国でも評判の美姫である公爵令嬢を巡り、二人の王子がなんやかんやして、最後に決闘という筋書きだ。なんやかんやの部分が僕が眠くなっていた部分である。
「まあ、話の内容わからなくても、結構感激したよ。やっぱ本職の役者さんの演技はすごいな」
最後の決闘シーンでのヒロインの叫びは、真に迫ったものだった。うんうん、観劇して感激した、うん。
「もう、こういう体験を共有するのがいいのにー」
「悪かったって」
「じゃ、原作読みません? あの劇、実はとある小説が元になっていまして。私、好きな作品なんですが、フェリスさんもティオちゃんも興味ないらしくて」
感想を言い合える人が欲しいです! とのことである。
ふむ……ふむ、ふむ。
「ほれ、シリル。メニューを見ろ」
「え? いきなりなんです」
「……いや、僕にはハードル高いから、追加のケーキ辺りで懐柔を図ろうかと。ほれ、ここはデザート類も豊富みたいだぞ」
シリルにメニュー表を押し付ける。
……こいつと出会ったときから変わらず、詩集も読めない僕である。
「もう! あ、でもケーキはありがたくいただきます」
ふんふーん、と鼻歌を歌いながら、シリルはデザートのメニューを眺める。
まあ、趣味に付き合いきれないのは悪いが、体験の共有、というのであればこうして一緒に茶や菓子を食べるのも悪くはないんじゃないかなあ、と思う。
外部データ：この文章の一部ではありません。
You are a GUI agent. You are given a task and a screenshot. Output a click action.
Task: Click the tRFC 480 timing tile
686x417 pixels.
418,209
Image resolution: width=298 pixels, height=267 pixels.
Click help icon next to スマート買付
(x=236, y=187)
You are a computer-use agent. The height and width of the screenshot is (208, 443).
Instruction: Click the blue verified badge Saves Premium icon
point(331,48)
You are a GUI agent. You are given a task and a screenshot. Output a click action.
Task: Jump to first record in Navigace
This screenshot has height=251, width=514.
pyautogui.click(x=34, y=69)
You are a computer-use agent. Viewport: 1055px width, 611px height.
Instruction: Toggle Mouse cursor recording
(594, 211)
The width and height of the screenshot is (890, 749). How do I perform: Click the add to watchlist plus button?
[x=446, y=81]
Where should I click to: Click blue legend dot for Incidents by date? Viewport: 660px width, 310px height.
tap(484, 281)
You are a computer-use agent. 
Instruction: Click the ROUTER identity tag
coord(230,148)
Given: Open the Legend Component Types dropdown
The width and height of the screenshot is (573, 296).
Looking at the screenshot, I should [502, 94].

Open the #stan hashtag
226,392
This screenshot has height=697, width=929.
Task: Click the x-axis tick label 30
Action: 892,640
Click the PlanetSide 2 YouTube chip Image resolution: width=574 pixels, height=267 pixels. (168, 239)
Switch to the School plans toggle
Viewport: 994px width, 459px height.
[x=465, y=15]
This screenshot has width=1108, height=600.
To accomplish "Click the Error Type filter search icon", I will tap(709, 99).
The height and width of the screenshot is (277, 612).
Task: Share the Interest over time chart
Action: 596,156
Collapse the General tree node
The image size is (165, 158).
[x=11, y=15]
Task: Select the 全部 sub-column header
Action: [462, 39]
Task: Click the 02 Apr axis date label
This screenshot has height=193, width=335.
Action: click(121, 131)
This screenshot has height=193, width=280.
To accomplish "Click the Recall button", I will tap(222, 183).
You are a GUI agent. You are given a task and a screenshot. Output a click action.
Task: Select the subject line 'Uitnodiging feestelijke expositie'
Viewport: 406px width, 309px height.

少なくとも僕は、メニューに目移りしているシリルを見ているだけで、ほんのり幸せを感じる。
……いや、もう少し落ち着いたら、趣味を理解する努力はするよ、うん。結局僕ってば、フローティアでのんびりしてても、趣味らしい趣味作れなかったし。
「うん、決めました!」
「ほいほい。あ、すみませーん」
店員さんを呼び、シリルはショートケーキを、僕はレアチーズケーキを注文する。
「……しっかし、リーガレオに、内壁の中とはいえこんな店まで出てくるようになったか」
時代が変わったことを感じる。
「? どーゆーことです?」
「美味い店はまあ少しはあってもさ。もっと値段は高くついたし、こんなにメニュー豊富な店、なかったよ」
そういや演劇とかも、有名な劇団はこんな危険な街は避けていて、来るのは冒険者兼業の連中だったりしたっけ。
「ほへー、そうなんですね」
「ああ」
フローティアの空の下にいるラナちゃんにはつくづく感謝である。
リオルさんに無茶振りされたそうだが、元気でやっているのだろうか。
それに、他のみんなも……と。
少し郷愁……みたいなものを抱きながら。
その日は、シリルとゆっくりとした時間を過ごすのであった。